Locate each line in the items below that contains the word "Open", and copy those lines.

** begin Input material **

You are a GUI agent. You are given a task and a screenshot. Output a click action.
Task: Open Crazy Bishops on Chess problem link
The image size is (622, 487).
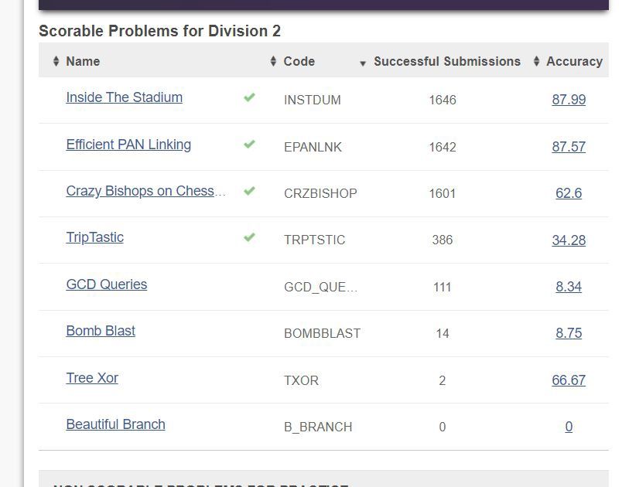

** end Input material **
** begin Input material **

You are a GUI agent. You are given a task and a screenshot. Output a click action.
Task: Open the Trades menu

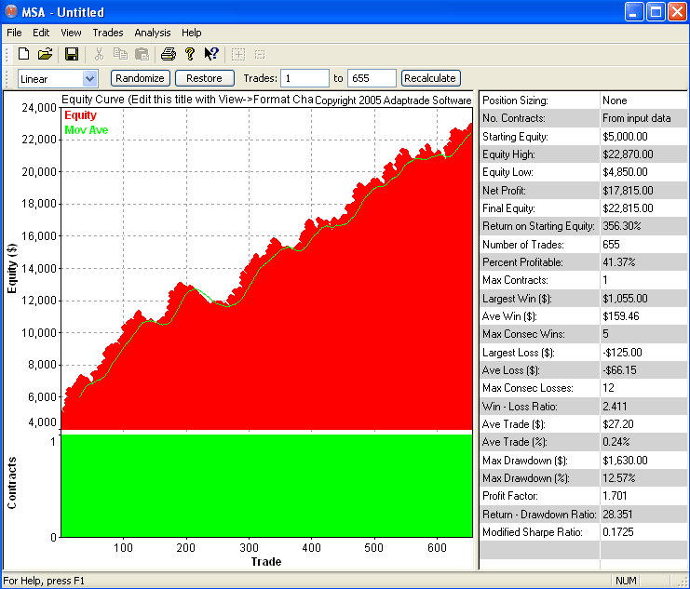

** end Input material **

The completed task
Task: Open Crazy Bishops on Chess problem link
Task: Open the Trades menu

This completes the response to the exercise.